**YOUR ASSIGNMENT**. Copy every line below precisely, leaving nothing out.

EXERCISE INPUT: Begin

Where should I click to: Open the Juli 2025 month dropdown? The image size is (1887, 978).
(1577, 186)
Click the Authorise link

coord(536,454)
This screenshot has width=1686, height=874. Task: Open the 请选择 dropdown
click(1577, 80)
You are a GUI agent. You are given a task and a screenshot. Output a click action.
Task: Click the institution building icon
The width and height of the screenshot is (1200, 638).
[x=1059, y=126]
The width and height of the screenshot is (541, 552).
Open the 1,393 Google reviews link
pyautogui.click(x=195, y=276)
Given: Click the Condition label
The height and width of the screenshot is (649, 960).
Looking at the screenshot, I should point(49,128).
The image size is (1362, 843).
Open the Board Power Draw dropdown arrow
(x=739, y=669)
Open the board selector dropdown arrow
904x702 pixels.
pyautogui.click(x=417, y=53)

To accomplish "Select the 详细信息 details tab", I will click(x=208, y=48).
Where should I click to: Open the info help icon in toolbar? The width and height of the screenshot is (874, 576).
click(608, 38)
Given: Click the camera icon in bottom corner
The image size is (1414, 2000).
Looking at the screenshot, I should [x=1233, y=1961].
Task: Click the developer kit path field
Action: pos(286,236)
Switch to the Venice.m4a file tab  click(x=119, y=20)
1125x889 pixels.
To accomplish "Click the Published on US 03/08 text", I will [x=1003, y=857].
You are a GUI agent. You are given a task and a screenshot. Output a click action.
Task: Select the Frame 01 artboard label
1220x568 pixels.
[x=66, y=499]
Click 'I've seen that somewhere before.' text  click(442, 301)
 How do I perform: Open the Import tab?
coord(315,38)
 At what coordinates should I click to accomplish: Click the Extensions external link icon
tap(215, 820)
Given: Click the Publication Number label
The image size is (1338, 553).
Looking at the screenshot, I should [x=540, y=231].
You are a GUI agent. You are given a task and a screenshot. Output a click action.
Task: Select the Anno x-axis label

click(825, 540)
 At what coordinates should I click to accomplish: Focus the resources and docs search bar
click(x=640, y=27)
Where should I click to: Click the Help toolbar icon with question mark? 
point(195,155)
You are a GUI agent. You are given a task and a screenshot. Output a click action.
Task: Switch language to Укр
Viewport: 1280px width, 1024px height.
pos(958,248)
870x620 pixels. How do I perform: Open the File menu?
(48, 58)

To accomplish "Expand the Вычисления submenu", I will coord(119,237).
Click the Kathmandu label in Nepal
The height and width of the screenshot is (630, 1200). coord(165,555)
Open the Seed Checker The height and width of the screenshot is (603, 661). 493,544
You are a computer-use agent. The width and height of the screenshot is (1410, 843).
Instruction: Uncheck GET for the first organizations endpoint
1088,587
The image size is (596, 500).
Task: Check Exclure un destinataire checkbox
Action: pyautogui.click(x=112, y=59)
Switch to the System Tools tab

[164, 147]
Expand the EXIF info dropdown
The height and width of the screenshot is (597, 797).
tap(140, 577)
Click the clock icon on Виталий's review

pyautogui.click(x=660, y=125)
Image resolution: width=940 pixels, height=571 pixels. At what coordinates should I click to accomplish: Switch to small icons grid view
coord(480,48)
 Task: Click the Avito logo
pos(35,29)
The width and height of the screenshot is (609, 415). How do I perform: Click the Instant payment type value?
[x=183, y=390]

EXERCISE INPUT: End

**RESPONSE TO THIS EXERCISE**.
Where should I click to: Open the Juli 2025 month dropdown? The image size is (1887, 978).
(1577, 186)
Click the Authorise link

coord(536,454)
This screenshot has width=1686, height=874. Task: Open the 请选择 dropdown
click(1577, 80)
You are a GUI agent. You are given a task and a screenshot. Output a click action.
Task: Click the institution building icon
The width and height of the screenshot is (1200, 638).
[x=1059, y=126]
The width and height of the screenshot is (541, 552).
Open the 1,393 Google reviews link
pyautogui.click(x=195, y=276)
Given: Click the Condition label
The height and width of the screenshot is (649, 960).
Looking at the screenshot, I should point(49,128).
The image size is (1362, 843).
Open the Board Power Draw dropdown arrow
(x=739, y=669)
Open the board selector dropdown arrow
904x702 pixels.
pyautogui.click(x=417, y=53)

To accomplish "Select the 详细信息 details tab", I will click(x=208, y=48).
Where should I click to: Open the info help icon in toolbar? The width and height of the screenshot is (874, 576).
click(608, 38)
Given: Click the camera icon in bottom corner
The image size is (1414, 2000).
Looking at the screenshot, I should [x=1233, y=1961].
Task: Click the developer kit path field
Action: pos(286,236)
Switch to the Venice.m4a file tab  click(x=119, y=20)
1125x889 pixels.
To accomplish "Click the Published on US 03/08 text", I will [x=1003, y=857].
You are a GUI agent. You are given a task and a screenshot. Output a click action.
Task: Select the Frame 01 artboard label
1220x568 pixels.
[x=66, y=499]
Click 'I've seen that somewhere before.' text  click(442, 301)
 How do I perform: Open the Import tab?
coord(315,38)
 At what coordinates should I click to accomplish: Click the Extensions external link icon
tap(215, 820)
Given: Click the Publication Number label
The image size is (1338, 553).
Looking at the screenshot, I should [x=540, y=231].
You are a GUI agent. You are given a task and a screenshot. Output a click action.
Task: Select the Anno x-axis label

click(825, 540)
 At what coordinates should I click to accomplish: Focus the resources and docs search bar
click(x=640, y=27)
Where should I click to: Click the Help toolbar icon with question mark? 
point(195,155)
You are a GUI agent. You are given a task and a screenshot. Output a click action.
Task: Switch language to Укр
Viewport: 1280px width, 1024px height.
pos(958,248)
870x620 pixels. How do I perform: Open the File menu?
(48, 58)

To accomplish "Expand the Вычисления submenu", I will coord(119,237).
Click the Kathmandu label in Nepal
The height and width of the screenshot is (630, 1200). coord(165,555)
Open the Seed Checker The height and width of the screenshot is (603, 661). 493,544
You are a computer-use agent. The width and height of the screenshot is (1410, 843).
Instruction: Uncheck GET for the first organizations endpoint
1088,587
The image size is (596, 500).
Task: Check Exclure un destinataire checkbox
Action: pyautogui.click(x=112, y=59)
Switch to the System Tools tab

[164, 147]
Expand the EXIF info dropdown
The height and width of the screenshot is (597, 797).
tap(140, 577)
Click the clock icon on Виталий's review

pyautogui.click(x=660, y=125)
Image resolution: width=940 pixels, height=571 pixels. At what coordinates should I click to accomplish: Switch to small icons grid view
coord(480,48)
 Task: Click the Avito logo
pos(35,29)
The width and height of the screenshot is (609, 415). How do I perform: Click the Instant payment type value?
[x=183, y=390]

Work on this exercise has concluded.